下の一覧で文字列「Collapse」を含む行をすべて特定し、一行ずつ書き写すこと。大文字と小文字は区別する。

#### [提供データ]
_ _ _ _
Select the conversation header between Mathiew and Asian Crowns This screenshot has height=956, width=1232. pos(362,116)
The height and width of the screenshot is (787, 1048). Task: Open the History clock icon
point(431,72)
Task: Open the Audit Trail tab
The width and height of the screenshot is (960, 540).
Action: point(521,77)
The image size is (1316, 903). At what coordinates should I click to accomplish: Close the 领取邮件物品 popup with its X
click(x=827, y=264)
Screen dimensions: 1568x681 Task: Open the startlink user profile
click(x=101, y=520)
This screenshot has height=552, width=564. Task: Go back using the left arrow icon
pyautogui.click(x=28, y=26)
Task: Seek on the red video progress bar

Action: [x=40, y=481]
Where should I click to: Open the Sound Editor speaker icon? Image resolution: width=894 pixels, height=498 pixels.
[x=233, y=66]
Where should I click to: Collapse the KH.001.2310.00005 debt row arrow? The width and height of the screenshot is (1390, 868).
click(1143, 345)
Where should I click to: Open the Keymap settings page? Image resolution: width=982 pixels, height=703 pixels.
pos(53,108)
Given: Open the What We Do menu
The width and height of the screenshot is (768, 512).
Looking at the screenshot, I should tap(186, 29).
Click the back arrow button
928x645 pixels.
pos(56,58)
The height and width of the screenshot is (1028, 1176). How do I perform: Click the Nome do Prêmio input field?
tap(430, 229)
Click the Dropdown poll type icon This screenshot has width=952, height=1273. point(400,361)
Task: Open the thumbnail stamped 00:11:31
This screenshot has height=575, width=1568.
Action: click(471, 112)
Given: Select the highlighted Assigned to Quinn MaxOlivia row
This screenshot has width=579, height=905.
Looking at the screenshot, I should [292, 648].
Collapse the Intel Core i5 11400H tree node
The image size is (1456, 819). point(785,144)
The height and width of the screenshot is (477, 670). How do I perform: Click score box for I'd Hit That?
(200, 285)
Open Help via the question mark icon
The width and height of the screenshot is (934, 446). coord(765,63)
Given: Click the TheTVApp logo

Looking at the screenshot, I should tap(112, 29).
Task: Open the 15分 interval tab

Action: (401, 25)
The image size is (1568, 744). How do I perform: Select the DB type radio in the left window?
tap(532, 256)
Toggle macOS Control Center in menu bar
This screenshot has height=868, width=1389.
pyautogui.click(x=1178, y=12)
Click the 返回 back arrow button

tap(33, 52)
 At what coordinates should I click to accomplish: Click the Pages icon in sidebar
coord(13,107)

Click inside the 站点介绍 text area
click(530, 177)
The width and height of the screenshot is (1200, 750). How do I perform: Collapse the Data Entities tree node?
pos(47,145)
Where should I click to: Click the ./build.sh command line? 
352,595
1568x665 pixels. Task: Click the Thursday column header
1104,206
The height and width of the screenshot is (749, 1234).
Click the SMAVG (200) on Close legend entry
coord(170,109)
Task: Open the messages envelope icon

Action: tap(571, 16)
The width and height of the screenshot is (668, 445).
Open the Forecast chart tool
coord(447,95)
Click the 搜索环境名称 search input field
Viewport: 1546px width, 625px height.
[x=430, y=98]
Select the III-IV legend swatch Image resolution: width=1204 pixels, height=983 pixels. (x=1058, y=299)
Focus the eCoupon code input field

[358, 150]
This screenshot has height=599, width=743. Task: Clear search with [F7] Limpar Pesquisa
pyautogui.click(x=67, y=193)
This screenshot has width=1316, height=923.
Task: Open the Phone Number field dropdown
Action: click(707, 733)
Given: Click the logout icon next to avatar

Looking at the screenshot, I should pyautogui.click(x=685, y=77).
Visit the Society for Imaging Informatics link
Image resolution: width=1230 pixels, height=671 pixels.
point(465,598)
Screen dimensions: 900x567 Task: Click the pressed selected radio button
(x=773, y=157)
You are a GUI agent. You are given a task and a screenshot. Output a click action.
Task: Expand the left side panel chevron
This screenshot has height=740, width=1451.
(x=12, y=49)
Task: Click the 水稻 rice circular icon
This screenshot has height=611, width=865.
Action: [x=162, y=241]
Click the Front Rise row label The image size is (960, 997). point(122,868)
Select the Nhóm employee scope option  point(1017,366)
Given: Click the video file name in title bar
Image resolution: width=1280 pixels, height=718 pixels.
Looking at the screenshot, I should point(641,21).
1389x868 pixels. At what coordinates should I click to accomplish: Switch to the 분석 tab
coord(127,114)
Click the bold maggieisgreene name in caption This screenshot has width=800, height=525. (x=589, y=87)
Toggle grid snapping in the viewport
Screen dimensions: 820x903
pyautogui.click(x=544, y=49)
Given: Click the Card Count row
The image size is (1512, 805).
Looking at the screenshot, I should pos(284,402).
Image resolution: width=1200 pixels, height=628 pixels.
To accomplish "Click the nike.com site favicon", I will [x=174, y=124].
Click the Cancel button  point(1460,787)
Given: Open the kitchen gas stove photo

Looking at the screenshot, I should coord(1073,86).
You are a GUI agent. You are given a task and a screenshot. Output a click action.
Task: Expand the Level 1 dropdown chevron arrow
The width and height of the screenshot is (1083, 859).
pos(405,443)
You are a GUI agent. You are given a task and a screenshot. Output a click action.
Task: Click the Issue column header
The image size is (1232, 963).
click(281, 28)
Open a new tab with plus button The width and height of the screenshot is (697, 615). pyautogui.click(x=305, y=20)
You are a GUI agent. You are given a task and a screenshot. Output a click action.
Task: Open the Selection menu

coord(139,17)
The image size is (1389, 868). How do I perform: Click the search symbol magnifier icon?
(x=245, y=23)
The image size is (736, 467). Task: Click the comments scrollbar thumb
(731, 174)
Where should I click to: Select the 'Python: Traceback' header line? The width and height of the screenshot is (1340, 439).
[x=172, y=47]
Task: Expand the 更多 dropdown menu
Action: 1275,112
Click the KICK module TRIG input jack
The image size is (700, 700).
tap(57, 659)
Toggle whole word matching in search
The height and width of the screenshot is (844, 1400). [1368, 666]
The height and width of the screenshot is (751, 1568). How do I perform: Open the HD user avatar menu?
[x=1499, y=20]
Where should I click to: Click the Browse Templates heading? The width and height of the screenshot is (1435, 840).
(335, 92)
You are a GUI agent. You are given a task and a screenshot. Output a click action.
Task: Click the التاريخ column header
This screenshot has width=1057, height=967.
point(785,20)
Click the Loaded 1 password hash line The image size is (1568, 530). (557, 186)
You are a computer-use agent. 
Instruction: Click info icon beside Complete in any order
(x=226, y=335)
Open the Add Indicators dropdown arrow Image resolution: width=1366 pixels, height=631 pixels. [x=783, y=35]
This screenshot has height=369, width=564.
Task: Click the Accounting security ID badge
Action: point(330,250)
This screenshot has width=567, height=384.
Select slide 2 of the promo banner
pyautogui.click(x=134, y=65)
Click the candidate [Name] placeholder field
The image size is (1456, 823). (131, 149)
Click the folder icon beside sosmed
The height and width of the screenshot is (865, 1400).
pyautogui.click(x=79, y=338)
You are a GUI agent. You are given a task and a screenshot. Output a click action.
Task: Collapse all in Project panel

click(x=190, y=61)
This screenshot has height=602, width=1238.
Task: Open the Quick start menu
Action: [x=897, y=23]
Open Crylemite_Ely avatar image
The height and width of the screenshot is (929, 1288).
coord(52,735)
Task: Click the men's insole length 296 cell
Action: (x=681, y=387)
_ _ _ _
#### [解答]
Where should I click to: Collapse the KH.001.2310.00005 debt row arrow? The width and height of the screenshot is (1390, 868).
Collapse the Intel Core i5 11400H tree node
The width and height of the screenshot is (1200, 750). How do I perform: Collapse the Data Entities tree node?
Task: Collapse all in Project panel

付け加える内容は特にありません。